Not even Africa’s wildlife sanctuaries can escape the influence humans have on the environment and in most Wilderness Reserves across the world human Influence is clearly visible.
In the image above the Amur Falcon used a manmade wooden stake as perch to engage in its daily aerobic exercise routine.
Although the perch is not natural, it has no detrimental effect on the final image.
Whether it’s a two spoor road, build structures or just an old wooden fence post, this could be any object that does not form part of the traditional wilderness landscape. Objects not normally found in the subject’s natural environment – information boards, electric pylons and road signs to mention a few, can creep into your images. This list could even be extended to altered natural objects – sawed off tree trunks or even fauna and flora introduced by human activity.
The leopard was photographed in the world renowned Kruger National Park, the structure might provide valuable research information to humans.
But the leopard accepts this manmade structure as part of his natural environment and a resource at his disposal.
Could this be his favourite resting place or just another valuable lookout point to scan his territory?
These and other objects are all around us, and yes they might be necessary, but for the creation of images depicting the subject in its natural environment these objects could be detrimental.
As photographer you must be cautious not to include these manmade alterations as part of the wildlife scape as this could ruin your perfect safari images, unless you want to portray nature’s adaptability to human interference by adding it to your wildlife scape.

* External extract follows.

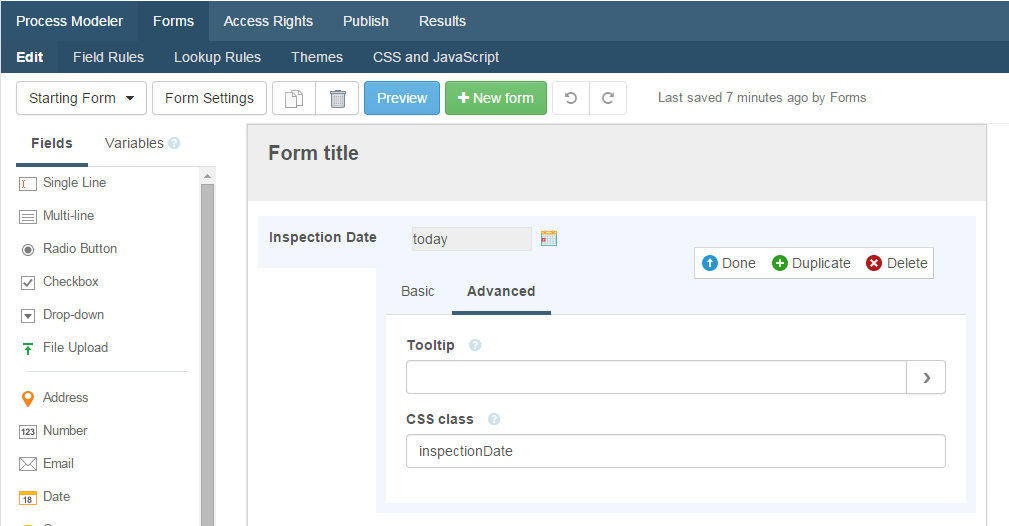Click the copy form icon in toolbar
Screen dimensions: 1009x526
(294, 98)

Road signs might be used in recerves to manage access to restricted areas, or birds might deside these sign might just be the ideal perch.
But by adding the road sign as part of the image above definitely ruins the image.

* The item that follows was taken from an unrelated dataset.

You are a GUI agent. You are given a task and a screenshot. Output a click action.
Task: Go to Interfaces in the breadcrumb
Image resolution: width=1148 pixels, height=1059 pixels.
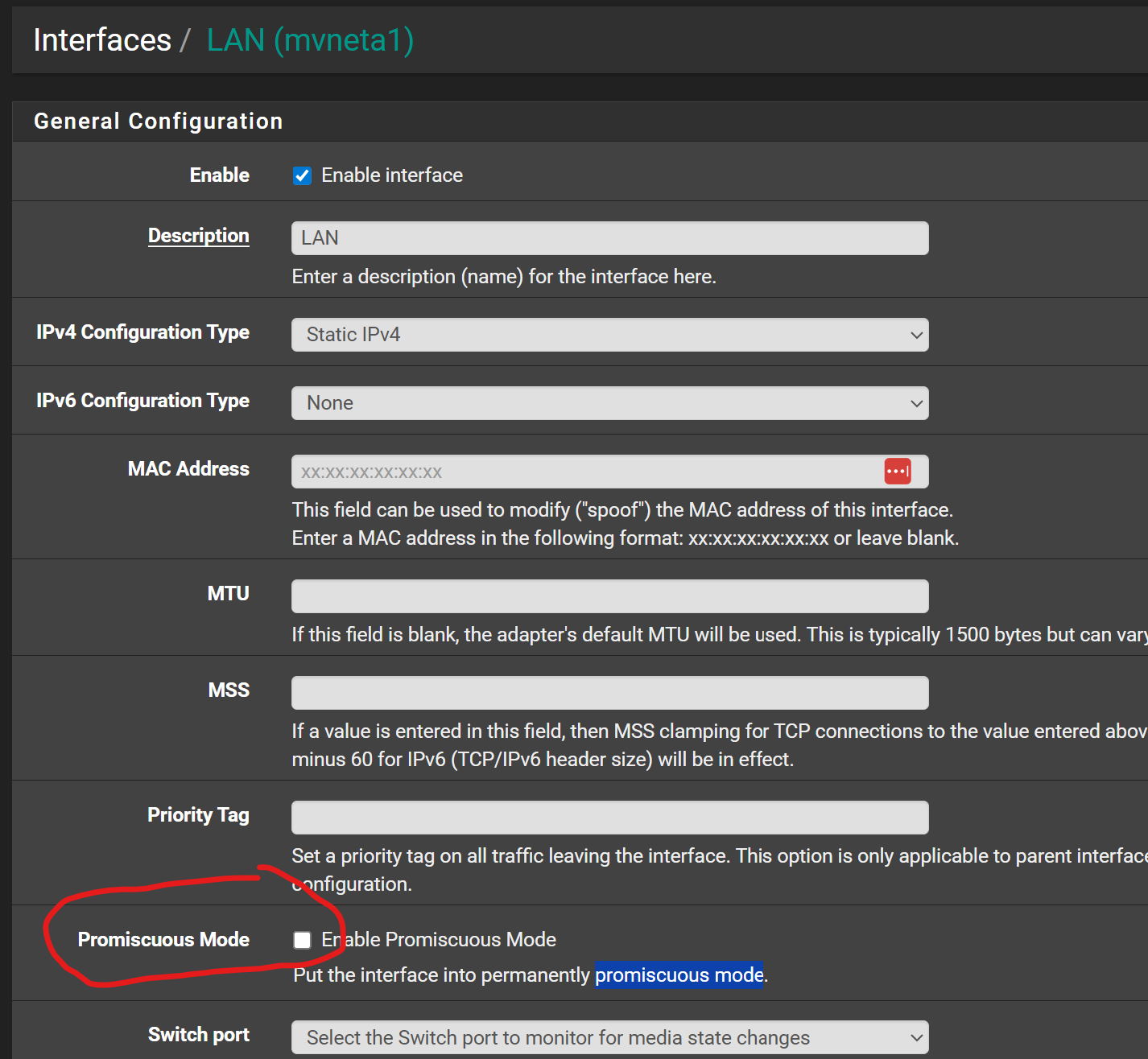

To the photographer’s annoyance, these posts are frequently selected by birds over more natural perches, but as wildlife photographer these opportunities can be turned into an advantage.
This Rufous-naped Lark preferred the sign post as perch, changing my position to ensure the sign post don’t obstruct the subject together with well-timed depression of the shutter paid off to capture the bird in mid-air without the sign post visible.
With scientific research conducted in game reserves it’s inevitable that you would eventually end up with a tagged or collared subject. Tagging provides researchers with valuable information, bird migrations can be followed, radio collared big cats could easily be found in their territory during research, but for wildlife photography this is just another manmade object to be avoided. But if the subject is a scarce species don’t be discourage, you might assist the researchers by providing photographic evidence.
This Rhinoceros image shows the effect ear tags could have. Wildlife photography is about patience all I had to do is to wait for the Rhinoceros to turn her ear and hide the tag from view.
But man’s influence on the environment can also be to the photographer’s advantage. Places like Marievale Bird Sanctuary thrive due to the creation of the wetland. A small weir not only attracts wildlife but could provide you with magical surroundings.
The little egret uses the weir to forage for food. But the weir provided me with the most interesting and colourful motion pattern as backdrop.
There is no rules with regards to the inclusion of manmade object in your images. My suggestion would be to take the images regardless of undesirable objects that might be included. As stated in one of my previous blogs, the image design process start as soon as you approach the subject – be on the lookout for any undesirable objects you might want to exclude. As photographers we can also benefit from the human influence in nature – as can be clearly seen from the Little egret at the weir, and the image of the Amur Falcon.